| AVS 55th International Symposium & Exhibition | |
| Biological, Organic, and Soft Materials Focus Topic | Wednesday Sessions |
| Session BO+AS+BI-WeA |
| Session: | Advances in Surface Analytical Methods for Organic and Biological Interfaces |
| Presenter: | S.A. Burns, University at Buffalo |
| Authors: | S.A. Burns, University at Buffalo M. Khin, Roswell Park Cancer Institute L. Kazim, Roswell Park Cancer Institute Y. Rustum, Roswell Park Cancer Institute S. Cao, Roswell Park Cancer Institute F. Durrani, Roswell Park Cancer Institute J.A. Gardella, University at Buffalo |
| Correspondent: | Click to Email |
Time of Flight Secondary Ion Mass Spectrometry (ToF-SIMS) has recently found new applications in the field of tissue analysis due to the advancement of cluster ion sources.1 Bi cluster primary ion sources have been shown to produce chemical images with high spatial resolution, to ca. 100nm. The use of C60 cluster ion sources for depth profile analysis distributes the ion impact force allowing for a more specialized analysis of organic samples.2 ToF-SIMS is an extremely useful application to detect low molecular weight drugs within a polymeric membrane. This study utilized this application to spatially image drug distribution of an anticancer agent in a two types of tissue samples. Nude mice implanted with human head and neck tumors were treated with methylselenocystein (MSC), a known anticarcinogen.3 MALDI imaging has been used to determine the distribution of another anti-cancer drug, CPT-11 when MSC has also been introduced.4 The distribution of CPT-11 was found to be more even throughout the tumor in the presence of MSC. This indicates that the MSC causes an increase the vasculature of a tumor thereby allowing other anti-cancer drugs to distribute evenly. MALDI imaging was able to show drug distribution but could not associate the fragment peak of the MSC with the vasculature of the cells due to restrictions in image resolution (100μm). ToF-SIMS imaging has been shown to reach resolutions of 100nm allowing for this type of analysis to be performed. MSC treated tumor and liver samples were analyzed using imaging and depth profiling to determine the distribution of drug with respect to the vasculature of the tissue. The first step of this study was to determine characteristic peaks from the MSC that could be identified in the tissue samples.
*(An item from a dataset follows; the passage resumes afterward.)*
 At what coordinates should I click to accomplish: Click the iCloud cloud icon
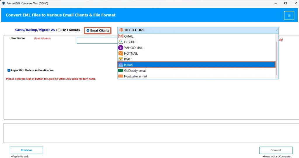pyautogui.click(x=121, y=65)
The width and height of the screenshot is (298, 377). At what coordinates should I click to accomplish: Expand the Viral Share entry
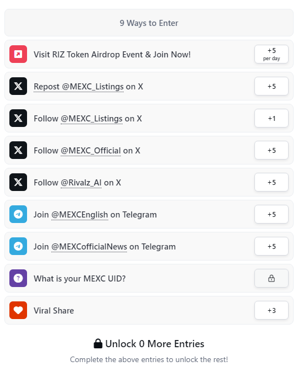click(149, 310)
Analysis of the livers and tumors of the mice that had been treated with MSC had fragment peaks with isotopic distributions indicating selenium containing organic compounds not found in the control samples. These fragment peaks were used as the drug peaks whose distribution in the tissue samples were compared to fragment peaks which could be attributed directly to cell vascular structure.
1Brunelle,A,et al. Journal of Mass Spectrometry 2005,40,985-999
2Fletcher,JS,et al. Analytical Chemistry 2006,78,1827-31
3Azrak,RG,et al. Biochemical Pharmacology 2007,73,1280-1287
4Prieto Conaway,MC,et al. Thermo Scientific 2008,Application Note.